Choosing A Cloud Software Partner - Page 4

Storage Management

Like compute, storage needs to be aggregated into large pools for access by end users so that they are hidden from the details of the different storage devices and what objects are placed on what storage device.

Unlike compute, there are widely varying capabilities and prices for different storage devices, so some aggregation system is needed to create pools with different service levels where customers can decide the capabilities they need and are wiling to pay for to store their storage objects. This customer decision then drives automated pool selection and ultimately, device selection.

Like with all other cloud resources, the end-user created storage objects need to be created through self-service workflows without administrator interaction, but must also be governed by a robust permission and delegation system governing which storage can be used by which users.

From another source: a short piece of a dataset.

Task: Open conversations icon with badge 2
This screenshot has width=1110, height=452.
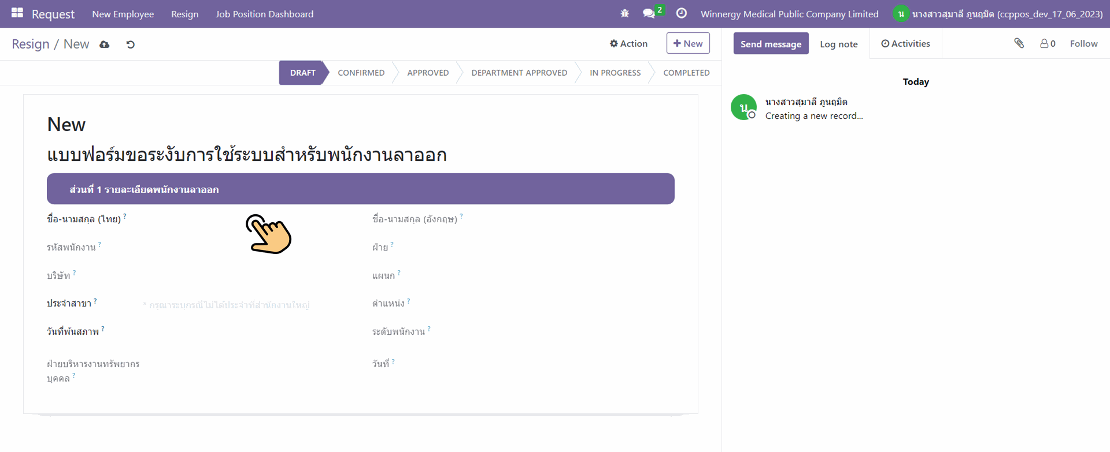Action: (650, 14)
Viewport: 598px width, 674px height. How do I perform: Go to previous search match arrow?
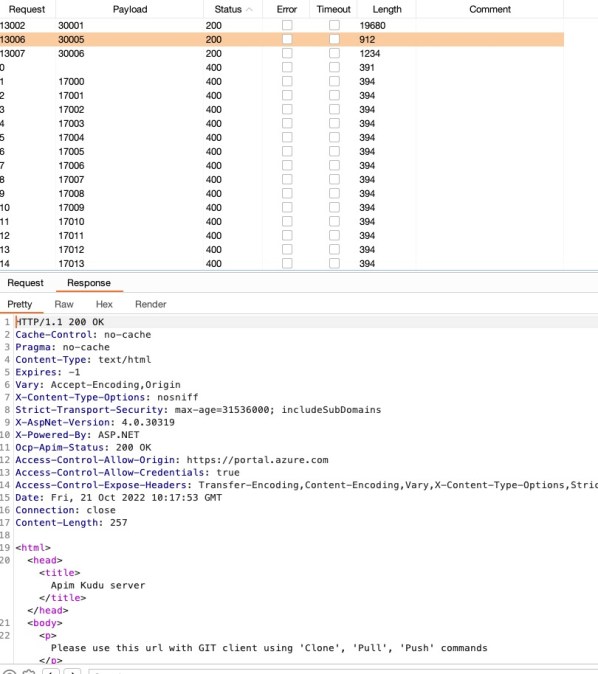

The storage objects created by end-users in those pools need to be managed independently of the instances that mount and access them. This way, creating, updating or deleting workloads does not affect the core information the customer needs to preserve over time. Workloads that create data can be killed, redeployed from an updated template and reattached to storage without impact to the storage object itself. Also, storage objects should be able to be cloned or snapshotted for use by future instances or for rollback processes without any interaction with the running instance accessing it.

Billing and Chargeback

Core to the economic model of cloud is the ability to have end customers either pay for their usage or at the very least to understand their impact on datacenter costs. To that end, there needs to be complete metering APIs and a chargeback or showback system for the cloud.

Hands-Off Infrastructure Management

Management of the physical infrastructure should be as low touch as possible. This includes many aspects:

• Installation of the nodes: Node installation becomes a frequent operation in a big, fast-growing, and/or mature cloud where parts need to be replaced regularly. Manually installing or configuring servers will be too expensive and error-prone in this world. The only proper experience is for the servers to be racked and connected, then powered on – and nothing else. The cloud needs to auto-discover the server, install it, and make it ready to accept workloads.
• Intelligent workload placement: Workloads should be automatically, and without administrator involvement, placed such that they are:
  • Loosely packed enough that bottlenecks and performance problems are not generated as dealing with those problems reactively will be problematic at scale.
  • Tightly packed enough that hardware, power, and cooling are not wasted.
  • Strategically placed so that related workloads cohabitate for enhanced inter-workload communication and that redundant workloads are separated to eliminate single points of failure for the service.
  • Placed based on constraints such as the requirement to be on a node with GPUs or a node that is certified PCI compliant.
• Capacity tracking: There needs to be cloud-wide tracking of resources so that the datacenter operators are aware of cloud capacity and when they need to acquire more hardware.
• Isolating and retiring equipment: All systems should have a lifetime and a health status associated with them (due to length of maintenance contract, expected lifetime of component parts, and/or length of lease). When that lifetime is exceeded or when the part is failing or has failed, it is automatically isolated from the cloud and flagged for replacement. The cloud should be aware of datacenter layout so that administrators never have a problem locating the equipment at replacement time.
• Managing planned and unplanned downtimes within the datacenter: If you generally deploy cloud-ready applications (see last article in this series), most datacenter events should be transparent to the end users of the services. Scale-out applications can be scaled up to repopulate lost instances and chunks of huge compute jobs can be automatically respun. However, downtimes associated with persistent data need to be managed as well as compute or network downtimes that affect any of your more monolithic applications. The datacenter should recover whatever it can on its own, and for what it can’t, end users need to be alerted to upcoming planned downtime or recent unplanned downtime and made capable of adjusting their workload deployments accordingly.